Kurkuma und Ingwer gibt es jetzt auch aus heimischer Bio-Produktion. Ob die Exoten bei uns eine glorreiche Zukunft haben werden, das weiß Christoph Mick.

Michael Pilsel und Christoph Mick teilen ihre Liebe zu Rhizomen mit Günther Achleitner vom gleichnamigen Biohof.

900.000 Tonnen Ingwerwurzeln und rund 800.000 Tonnen Kurkuma werden im Jahr weltweit produziert. Je 300 Kilogramm in Bioqualität kamen Ende 2018 zum ersten Mal aus Europa. Genauer gesagt aus Österreich. Die Burgenländer Michael Pilsel und Christoph Mick von Veganis haben es geschafft, die eigentlich in den Tropen und Subtropen beiheimateten Scharfmacher so zu hegen und zu pflegen, dass ihre Arbeit im Seewinkel Früchte, Pardon Wurzelstöcke (Rhizome), trug. Dazu hat es mehrere Jahre Testphase und die Unterstützung eines Pflanzenbauberaters gebraucht. 300 Kilogramm, das mag wenig klingen, aber hier herrschen auch nicht die klimatischen Bedingungen wie in Nigeria und Indien – den größten Ingwer- und Kurkumaproduzenten.

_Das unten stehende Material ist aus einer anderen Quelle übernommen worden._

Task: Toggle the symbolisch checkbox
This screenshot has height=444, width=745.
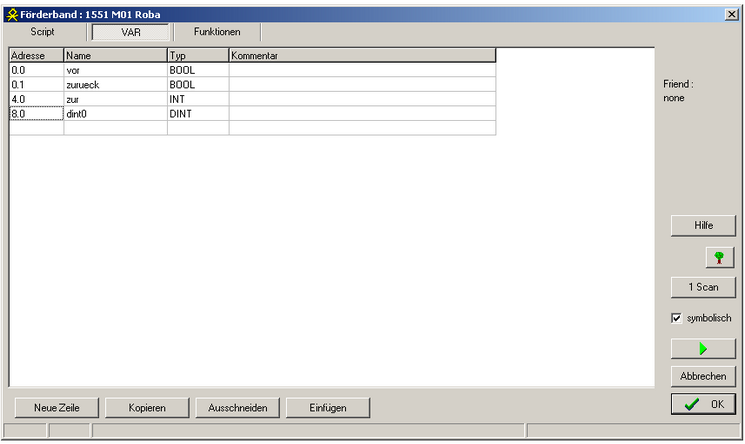Action: (x=677, y=318)

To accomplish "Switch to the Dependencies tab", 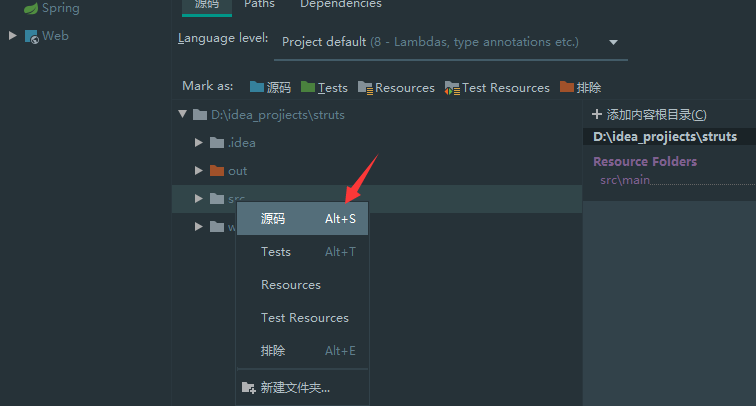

Unter zehn frostfreien Monaten geht gar nichts

Also heißt es ein bisschen tricksen, um hierzulande überhaupt eine Ernte einzufahren. “Es braucht in erster Linie Wärme”, sagt Mick, der für den Anbau und die Vermarktung verantwortlich ist, und fügt hinzu “etwa zehn frostfreie Monate, um den Ingwer von der Jungpflanze bis zur Ernte zu kultivieren. Kurkuma hat eine etwas geringere Kulturdauer.” Gut, diese Bedingungen erfüllt der Seewinkel mit mit im Schitt 2.000 Sonnenstunden an 300 Tagen im Jahr quasi mühelos. Doch dann ist da noch die hohe Luftfeuchtigkeit, die beide Kulturen aus ihren tropischen Heimatgefilden kennen. Die nachzuahmen, das  geht im Freiland nicht. Micks Rhizome wachsen deshalb in Folientunneln: “Dort lässt sich die Luftfeuchtigkeit steuern.”

 

Am Beginn steht aber das Glashaus, in dem die Pflanzen vor dem Aussetzen gezogen werden. Das passiert im Jänner. Bald ist es wieder soweit. Wurzelstöcke werden dazu aufgeschnitten und bei den so genannten “Augen” treiben die Pflanzen dann aus. “Im Glashaus bleiben sie, bis die klimatischen Bedingungen draußen passen, will heißen, es stabil warm ist und man nicht mehr mit einem Kälteeinbruch rechnen muss. ” Pi mal Daumen wird das vor Mai nichts – selbst Hobbygärtner kennen und fürchten ja die Spätfröste des Aprils.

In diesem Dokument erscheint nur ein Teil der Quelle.